Tekst do przeczytania
Peter Morgan wprost ubóstwia królową Elżbietę. To jego muza i bez przerwy rebootowany motyw przewodni. Udowadnia to już od lat: w Królowej z Helen Mirren, The Audience z tą samą aktorką, a teraz w The Crown, w którym Helen Mirren zapobiegawczo zapowiedziała, że już na pewno nie zagra. I choć sezon pierwszy oglądało mi się dziwnie ciężko (na tyle ciężko, że finałowe odcinki dooglądałam niespełna tydzień temu), drugi wchodzi w człowieka jak nóż w masło. A to dlatego, że przełom lat 50. i 60. na brytyjskim dworze to czas wizerunkowego kryzysu monarchii, ślubów, narodzin królewskich dziedziców i małżeńskich utarczek. Innymi słowy soczystych dramatów, które przypominają nam, że melodramat najlepiej smakuje w sosie z monarszego przepychu i zwykłych problemów rodzinnych rozgrywających się na tle zupełnie niezwykłej polityki. Będę trochę spoilerzyć. O ile w ogóle można spoilerzyć historię XX wieku.

Zadania
A – Oceń, czy stwierdzenia (i), (ii) i (iii) zgadzają się z tekstem o serialu The Crown, odpowiadając „tak” lub „nie” i przytaczając dosłownie rozstrzygające słowa tekstu. (i) Helen Mirren zapowiedziała, że nie wystąpi w The Crown. (ii) Pierwszy sezon oglądało się lekko i szybko. (iii) Peter Morgan pokazał królową Elżbietę także w filmie Królowa.
B – Poprowadź proszę dalej tekst o serialu The Crown, zaczynając od miejsca, w którym się kończy.
Zapisy nie są potrzebne do rozwiązania zadań.

[Zapisy wyszukiwania elementów]
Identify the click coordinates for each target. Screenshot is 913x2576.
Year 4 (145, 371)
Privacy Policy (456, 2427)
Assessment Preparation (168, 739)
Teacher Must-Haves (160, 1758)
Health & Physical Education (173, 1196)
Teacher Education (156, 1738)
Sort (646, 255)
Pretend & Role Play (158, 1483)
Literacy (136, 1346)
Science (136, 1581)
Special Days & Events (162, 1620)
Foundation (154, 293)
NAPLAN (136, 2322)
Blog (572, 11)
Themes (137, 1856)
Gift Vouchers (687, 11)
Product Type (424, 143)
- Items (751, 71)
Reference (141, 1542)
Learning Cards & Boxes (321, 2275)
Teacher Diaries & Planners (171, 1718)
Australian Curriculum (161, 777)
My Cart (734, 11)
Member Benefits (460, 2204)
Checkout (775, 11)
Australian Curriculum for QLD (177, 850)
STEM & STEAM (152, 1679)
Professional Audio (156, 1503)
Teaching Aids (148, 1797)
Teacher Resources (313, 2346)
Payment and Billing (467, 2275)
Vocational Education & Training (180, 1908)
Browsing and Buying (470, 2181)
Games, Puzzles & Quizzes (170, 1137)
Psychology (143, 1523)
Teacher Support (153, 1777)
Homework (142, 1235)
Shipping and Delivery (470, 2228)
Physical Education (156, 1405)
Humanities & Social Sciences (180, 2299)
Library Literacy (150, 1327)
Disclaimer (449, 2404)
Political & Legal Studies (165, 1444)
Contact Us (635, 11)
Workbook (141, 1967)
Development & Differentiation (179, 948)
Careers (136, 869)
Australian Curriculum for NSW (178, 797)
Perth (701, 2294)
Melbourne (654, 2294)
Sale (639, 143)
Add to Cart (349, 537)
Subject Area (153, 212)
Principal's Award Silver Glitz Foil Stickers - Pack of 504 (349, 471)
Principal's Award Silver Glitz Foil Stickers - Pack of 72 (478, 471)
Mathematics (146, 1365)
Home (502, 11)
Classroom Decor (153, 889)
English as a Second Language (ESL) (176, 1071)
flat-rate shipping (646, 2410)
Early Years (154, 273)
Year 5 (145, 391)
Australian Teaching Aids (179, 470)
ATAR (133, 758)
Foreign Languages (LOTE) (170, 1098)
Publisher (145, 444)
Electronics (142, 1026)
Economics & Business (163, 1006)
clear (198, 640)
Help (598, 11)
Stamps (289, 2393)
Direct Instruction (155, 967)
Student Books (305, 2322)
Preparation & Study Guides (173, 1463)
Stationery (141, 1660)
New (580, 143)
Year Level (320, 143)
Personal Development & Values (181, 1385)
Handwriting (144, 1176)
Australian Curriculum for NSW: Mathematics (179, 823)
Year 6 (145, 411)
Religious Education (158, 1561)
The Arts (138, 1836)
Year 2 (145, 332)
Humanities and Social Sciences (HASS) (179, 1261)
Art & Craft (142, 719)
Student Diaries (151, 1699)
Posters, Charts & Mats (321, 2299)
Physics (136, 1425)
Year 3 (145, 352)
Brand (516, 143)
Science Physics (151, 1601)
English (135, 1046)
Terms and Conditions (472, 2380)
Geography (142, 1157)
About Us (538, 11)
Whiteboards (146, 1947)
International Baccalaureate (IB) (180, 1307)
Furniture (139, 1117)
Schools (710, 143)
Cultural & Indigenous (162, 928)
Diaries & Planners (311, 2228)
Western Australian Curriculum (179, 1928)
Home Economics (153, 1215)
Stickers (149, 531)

Odpowiedzi do ćwiczenia
A –
(i) Tak: „Helen Mirren zapobiegawczo zapowiedziała, że już na pewno nie zagra”.
(ii) Nie: „sezon pierwszy oglądało mi się dziwnie ciężko”.
(iii) Tak: „w Królowej z Helen Mirren”.

B –
Drugi sezon serialu zachowuje dotychczasową formułę, to znaczy każdy odcinek jest w pewnym sensie osobną historia, poruszającą jeden wybrany problem z życia rodziny królewskiej albo skupiającą się na konkretnych wydarzeniach historycznych. Tylko początek sezonu przełamuje ten schemat, rozciągając story arc małżeńskiego kryzysu Elżbiety i Filipa na trzy odcinki (cały sezon otwiera scena ich kłótni, która zostaje później w całości powtórzona w trzecim odcinku, co jest dość ciekawym zabiegiem). W gruncie rzeczy mamy tu tak jakby do czynienia ze specyficzną odmianą procedurala, gdzie echa wątków z poprzednich odcinków pobrzmiewają głównie w tle, podczas gdy za główną oś fabuły służy jakaś „sprawa tygodnia”.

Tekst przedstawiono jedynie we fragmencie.